The College of Charleston’s Marlene and Nathan Addlestone Library just received a remarkable collection of more than 2,000 angling and sporting books published between the 17th and mid-20th centuries in Great Britain and the United States. The collection is a significant addition to the library’s already notable natural history collection that includes the work of John James Audubon, John Gould, and Mark Catesby.

The collection, compiled by Dr. Greville Haslam, boasts more than 400 volumes of Izaak Walton’s The Compleat Angler, the third most reprinted book in publishing history, exceeded only by the Bible and Pilgrim’s Progress. The collection includes the rare 1655 second edition, the 1661 third edition, and the 1676 fifth edition. The volumes are in all formats, range in date from 1655 to 1950, and feature variant bindings and illustrations.
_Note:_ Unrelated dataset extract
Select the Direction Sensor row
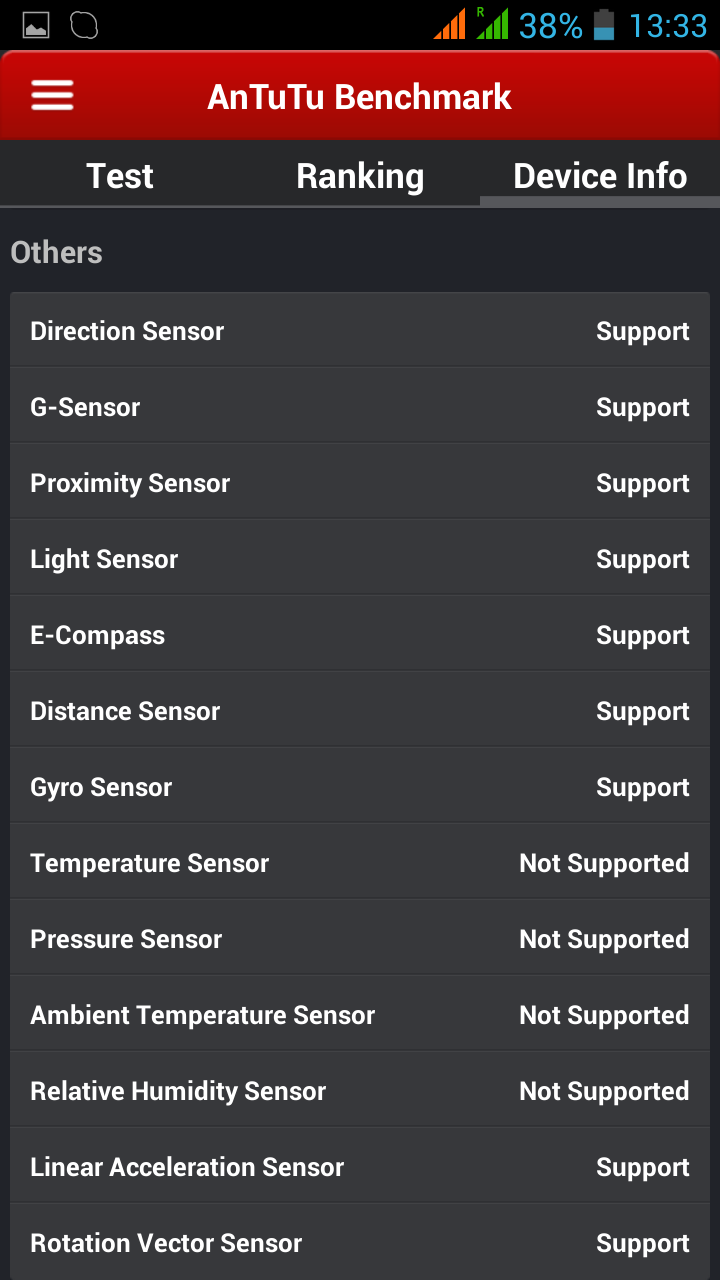The width and height of the screenshot is (720, 1280). (360, 331)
Other treasures in the Haslam Collection include eighteenth and nineteenth century angling titles from the collections of Dean Sage and John Heckscher, two notable early sporting book collectors, as well as inscribed copies of many important early twentieth century angling and sporting works. The Haslam Collection was given to the College of Charleston by Howard and Mary Phipps.

“This is a remarkable collection that reflects not just the joys of fishing across three centuries, but offers insight into the environmental issues that challenge us today” said Dr. David Cohen, Dean of Libraries at the College of Charleston. “This is by far the finest collection in the southeast.”
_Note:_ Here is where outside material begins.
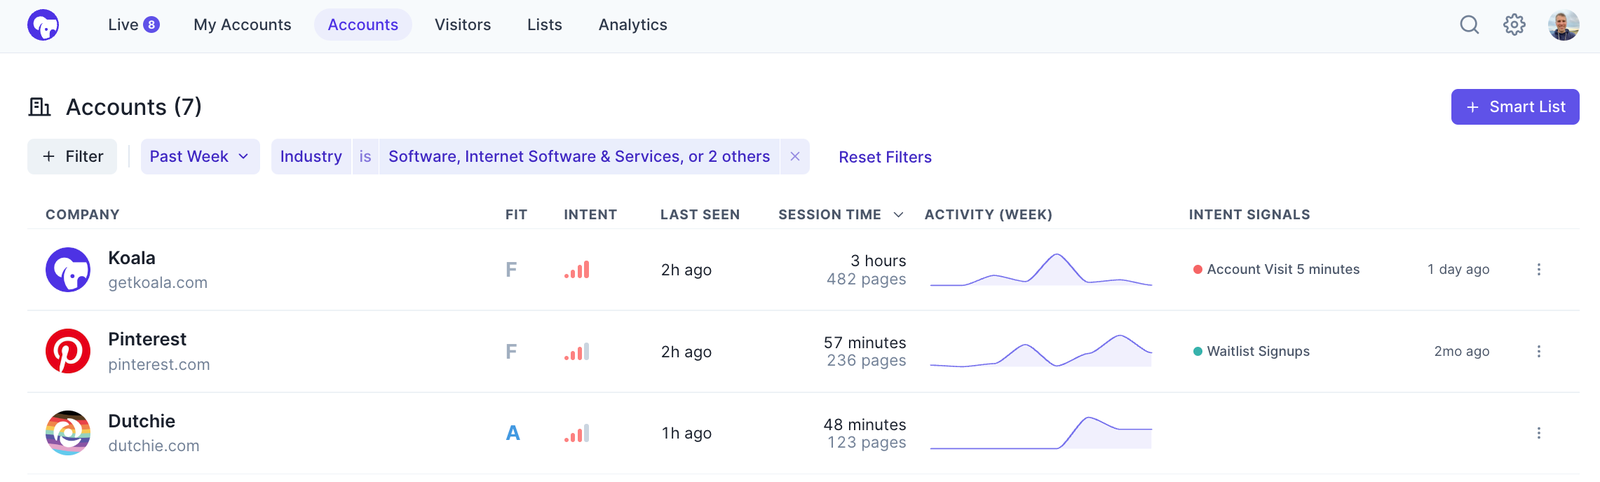Add a new filter with Filter button

pyautogui.click(x=72, y=157)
The public will get its first glimpse of the Haslam Collection during the Southeastern Wildlife Exposition on February 18-20, 2011. The exhibit will feature select volumes from the collection, as well as travel journals, photographs and memorabilia that belonged to Dr. Haslam.

Dr. Haslam (1891-1967) served as Headmaster of Episcopal Academy in Merion, PA from 1921 until 1957. An angler, hunter and world traveller with an interest in exploration, his valuable collection of sporting books took him more than 45 years to build. His meticulous notes and card catalog will provide both insight into his collecting focus, as well as research opportunities to students of natural sciences; book printing, illustration, publication and binding; and social and cultural historians.

A comparison of the works in other notable angling collections throughout the United States – those held at Yale, Princeton, the National Sporting Library, and the University of New Hampshire – reveals just how exemplary the Haslam collection is

Select notable titles include: Dean Sage’s The Ristigouche and Its Salmon Fishing, 1888; Alfred Ronalds’ Fly-Fisher’s Entomology, 1913; John Charles Phillips’ A Natural History of the Ducks, 1922-6; Charles Schwerdt’s Hunting, Hawking and Shooting, 1928-37; Roy Chapman Andrews’ The New Conquest of Central Asia, 1932; Hechscher’s copy of watercolor drawings of 92 Japanese Fish, 1870; and a Micmac manuscript written by a chief of the Restigauche Indians of Lower Canada and New Brunswick.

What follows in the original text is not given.